- Directed by: Robert Ménard Michel Côté
- Written by: Michel Côté Robert Ménard Claire Wojas
- Produced by: Claude Bonin Robert Ménard Claire Wojas
- Starring: Michel Côté Véronique Le Flaguais Lise Roy
- Cinematography: Pierre Mignot
- Edited by: Michel Arcand
- Music by: Jean-Marie Benoît
- Production company: Les Productions Vidéofilms Ltée
- Release date: June 27, 2008;
- Running time: 100 minutes
- Country: Canada
- Language: French

= Cruising Bar 2 =

2008 film by Robert Ménard

Cruising Bar 2 is a 2008 Canadian comedy film, directed by Robert Ménard and Michel Côté. A sequel to the 1989 film Cruising Bar, the film stars Côté as the same four separate characters he played in the original film, now dealing with much more middle-aged sexual and relationship issues.

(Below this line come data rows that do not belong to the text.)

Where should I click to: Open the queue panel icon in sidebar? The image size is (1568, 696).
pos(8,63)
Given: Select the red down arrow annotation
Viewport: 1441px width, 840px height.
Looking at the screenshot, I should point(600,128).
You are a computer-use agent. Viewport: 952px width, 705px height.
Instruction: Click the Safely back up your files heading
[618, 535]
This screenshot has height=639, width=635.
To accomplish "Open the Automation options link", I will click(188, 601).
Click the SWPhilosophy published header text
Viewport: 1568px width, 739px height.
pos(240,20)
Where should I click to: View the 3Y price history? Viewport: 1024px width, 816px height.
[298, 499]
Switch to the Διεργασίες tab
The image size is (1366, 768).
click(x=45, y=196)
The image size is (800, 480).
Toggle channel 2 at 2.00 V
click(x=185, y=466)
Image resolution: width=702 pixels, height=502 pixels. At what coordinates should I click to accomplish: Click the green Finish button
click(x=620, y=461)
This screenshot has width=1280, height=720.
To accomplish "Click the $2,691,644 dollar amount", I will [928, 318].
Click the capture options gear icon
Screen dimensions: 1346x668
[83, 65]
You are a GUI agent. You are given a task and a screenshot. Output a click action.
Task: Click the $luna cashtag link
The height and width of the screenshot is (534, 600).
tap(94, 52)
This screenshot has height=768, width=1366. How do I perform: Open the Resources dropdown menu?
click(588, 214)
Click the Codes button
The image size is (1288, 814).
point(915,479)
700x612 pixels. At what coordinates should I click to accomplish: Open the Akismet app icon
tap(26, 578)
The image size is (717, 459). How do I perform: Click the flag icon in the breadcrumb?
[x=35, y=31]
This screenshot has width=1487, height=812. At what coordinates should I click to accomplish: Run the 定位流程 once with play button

Gérard's wife Gertrude (Véronique Le Flaguais) has finally had enough of his constant infidelity, and is filing for divorce; Patrice is in a downward spiral after his girlfriend breaks up with him; Jean-Jacques is struggling with erectile dysfunction issues which have led his psychiatrist to suggest that he might actually be gay; Serge, perennially unlucky in love, tries Internet dating which may finally change his life for the better.

The film's cast also includes Marie-France Duquette, Chantal Dauphinais, Lise Roy, Noémie Yelle and Hélène Major.

==Awards==
Côté received a Jutra Award nomination for Best Actor at the 11th Jutra Awards, and the film's make-up team (Adrien Morot, Réjean Goderre, Marie-France Guy, Bruno Gatien, Nathalie Trépanier) won the Genie Award for Best Makeup at the 29th Genie Awards.

It was the top-grossing Quebec film of 2008, and was awarded Telefilm Canada's Guichet d'or and Québec Cinéma's Billet d'or.